Finance et Investissement (FI) : Quelle est la nature des tests que vous faites sur un système de paiement utilisant la blockchain ?

Martin Bégin (M. B.) : La Banque du Canada travaille en partenariat avec Paiements Canada, les grandes banques canadiennes et R3, un consortium d'institutions financières internationales, pour créer et tester un système rudimentaire de paiement interbancaire utilisant la technologie du «grand livre partagé» (blockchain). Le plan prévoit des essais en laboratoire, en utilisant un actif de règlement simulé. Le but du projet est expérimental et ne vise pas à mettre en oeuvre un nouveau système. La recherche ne touche que des paiements interbancaires. L'objectif est de mieux comprendre la technologie du grand livre ouvert : quels sont les avantages, les coûts et les défis de l'utilisation d'une telle technologie en ce qui a trait à un système de paiement.

FI : Quel est votre horizon de travail ?

M. B. : Le projet a débuté il y a quelques mois et il n'y a pas d'horizon précis. Nous verrons comment ce projet se développe et ce que nous apprenons au fur et à mesure que nous avançons.

FI : En quoi consiste la participation de la Banque du Canada dans le consortium dirigé par R3 ?

M. B. : La Banque du Canada, avec ce projet, espère surtout mieux comprendre l'impact potentiel de la technologie du grand livre partagé sur les systèmes de paiement.

Le Canada compte deux principaux systèmes de paiement : le Système automatisé de compensation et de règlement, qui est utilisé pour les paiements de détail, et le Système de transfert de paiements de grande valeur, qui consiste surtout en virements interbancaires - y compris des transactions avec la Banque du Canada - d'une valeur moyenne de plus de 7 M$. Ces systèmes sont exploités par Paiements Canada, mais la Banque du Canada a, en vertu de la loi, une responsabilité de surveillance.

Les tests menés en laboratoire concernent plutôt le second système de paiements. À titre de participant et d'organisme de surveillance de ce système, la Banque estime qu'il est de sa responsabilité d'engager une réflexion prospective.

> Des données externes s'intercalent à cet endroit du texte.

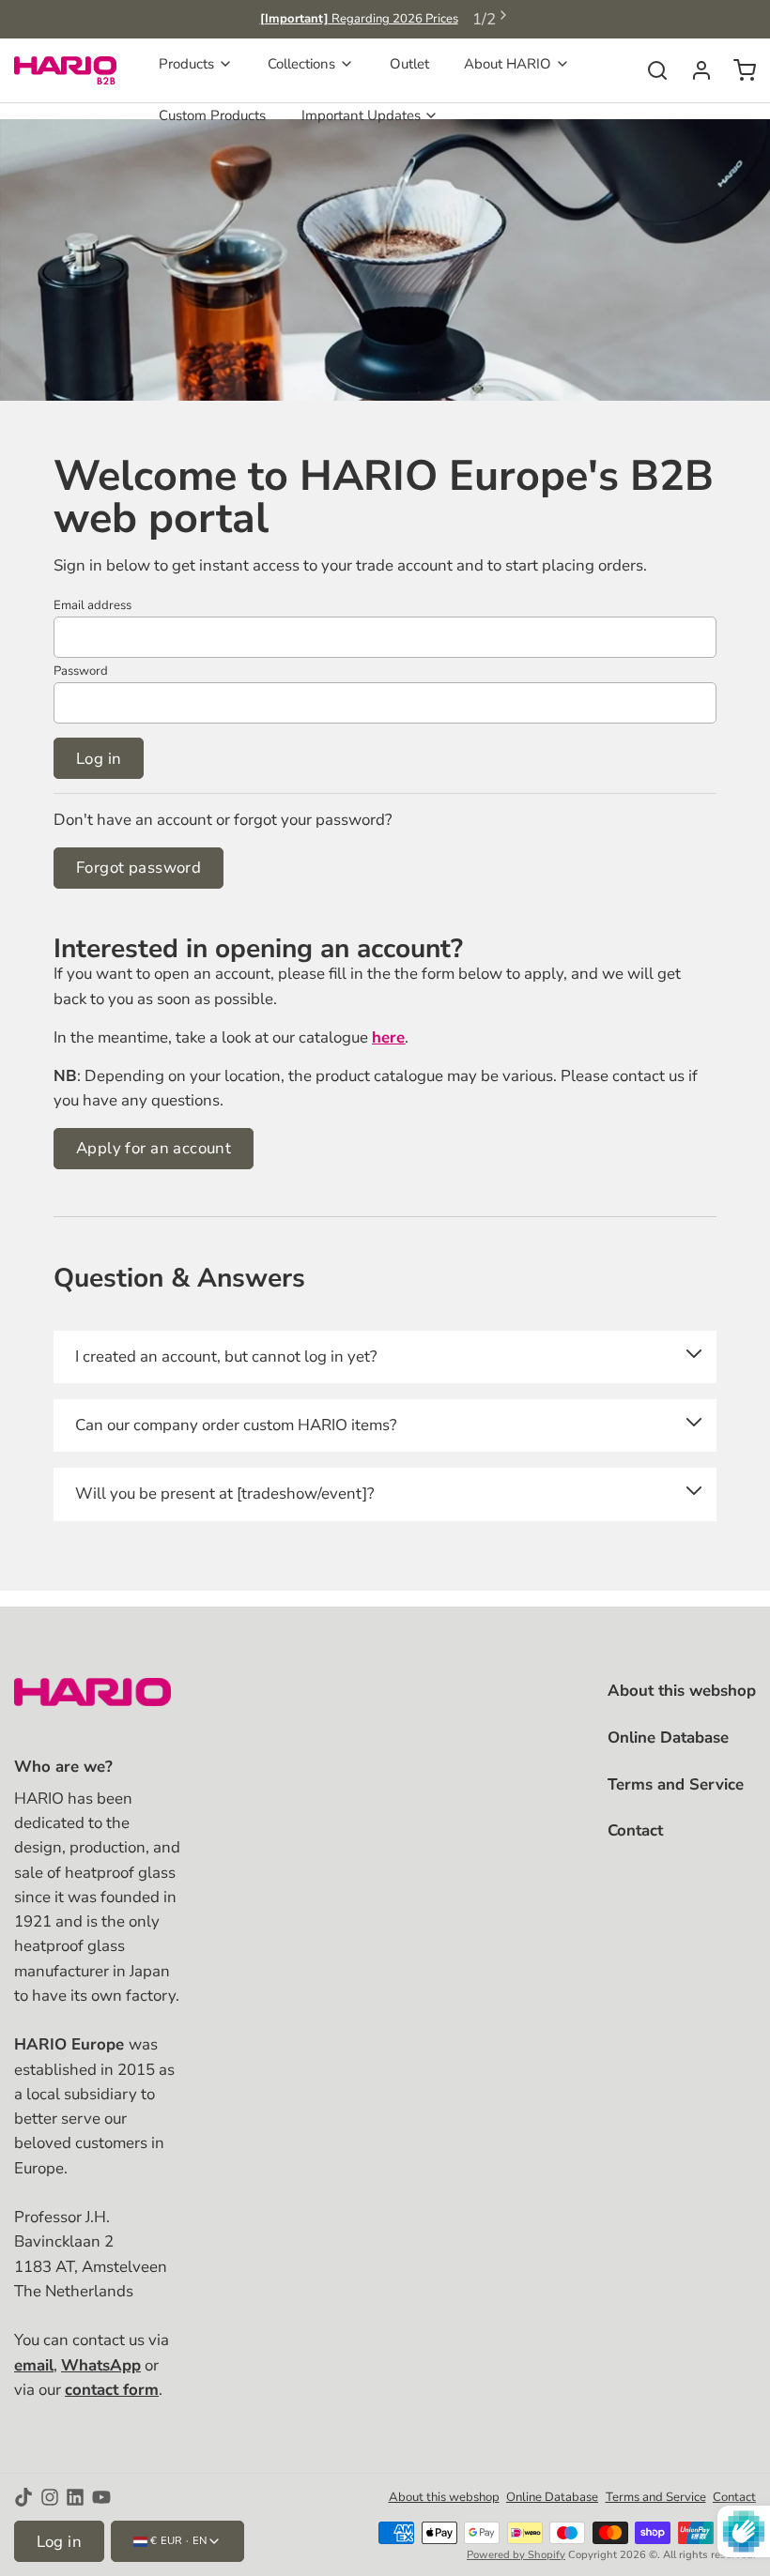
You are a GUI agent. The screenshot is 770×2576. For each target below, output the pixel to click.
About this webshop (682, 1690)
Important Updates (361, 115)
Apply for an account (153, 1148)
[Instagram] (49, 2497)
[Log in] (694, 70)
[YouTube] (101, 2497)
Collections (301, 63)
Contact (635, 1830)
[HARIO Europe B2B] (65, 70)
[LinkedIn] (75, 2497)
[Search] (650, 70)
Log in (99, 759)
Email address (92, 605)
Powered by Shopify (516, 2555)
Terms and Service (676, 1784)
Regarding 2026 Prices (359, 18)
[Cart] (737, 70)
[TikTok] (23, 2497)
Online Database (668, 1737)
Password (81, 671)
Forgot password (138, 867)
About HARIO (507, 63)
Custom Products (212, 115)
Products (186, 63)
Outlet (409, 63)
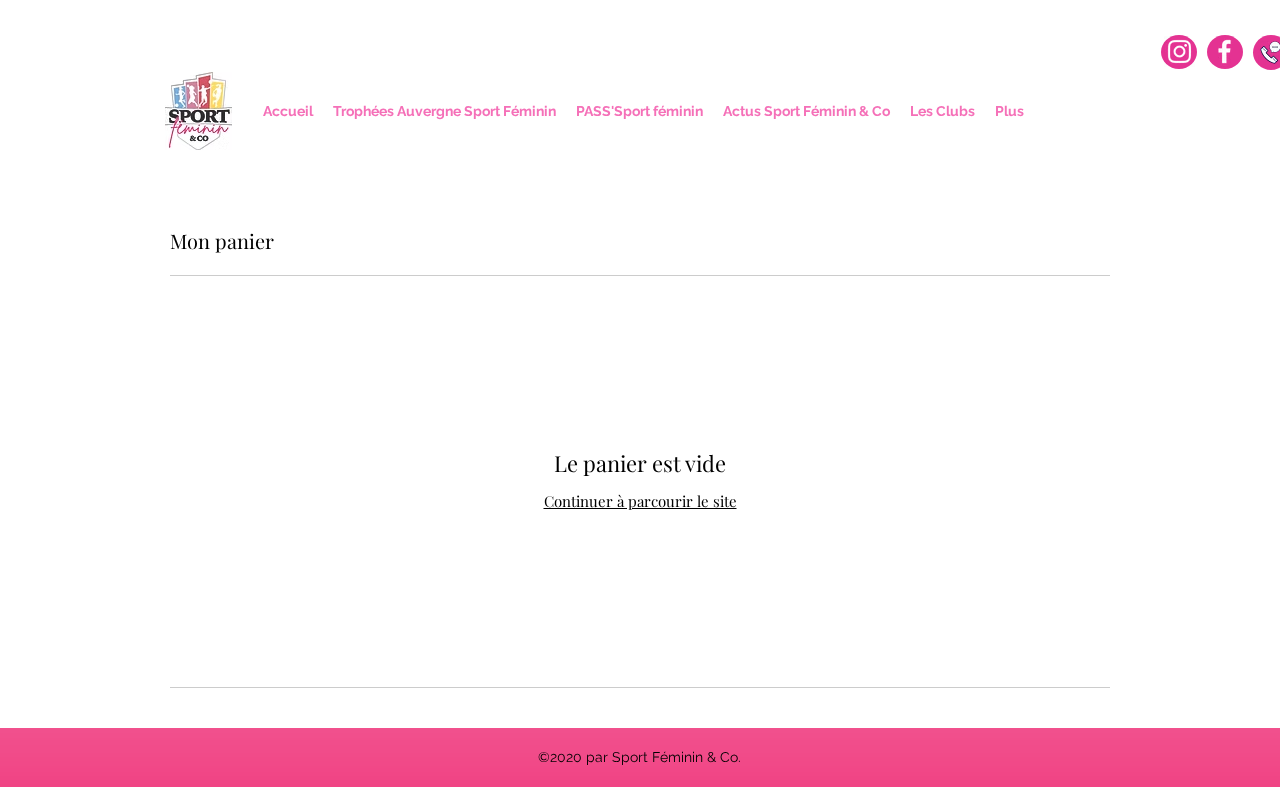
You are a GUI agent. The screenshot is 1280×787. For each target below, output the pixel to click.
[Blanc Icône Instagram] (1179, 51)
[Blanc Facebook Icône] (1224, 51)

FI : Pour le système bancaire canadien, quels seraient les avantages d'utiliser la technologie blockchain ?

M. B. : En principe, la technologie pourrait, à terme, permettre aux systèmes de paiement d'être plus efficaces, plus rapides, moins coûteux et sans point de défaillance unique. Les transactions pourraient aussi être réglées presque immédiatement, et la transparence pourrait être améliorée, car la technologie permet aux participants de voir tout l'historique des transactions.

Il y a plusieurs avantages potentiels, mais il faut comprendre les risques que la technologie peut engendrer. Comme chaque avantage peut s'accompagner de vastes répercussions, les conséquences potentielles de l'adoption de la technologie devront d'abord être soigneusement étudiées.

Il n'y a pas d'échéancier établi, mais on parle d'années, et non de mois, avant qu'un réel système de paiement basé sur cette technologie puisse être en place.

FI : Votre projet de recherche laisse entrevoir quelles possibilités pour le secteur financier canadien ?

M. B. : Le projet vise principalement à mesurer l'impact de la technologie du grand livre partagé sur un système de paiement. Cela pourrait aussi permettre de déterminer si des applications similaires peuvent être à l'avantage net du secteur financier.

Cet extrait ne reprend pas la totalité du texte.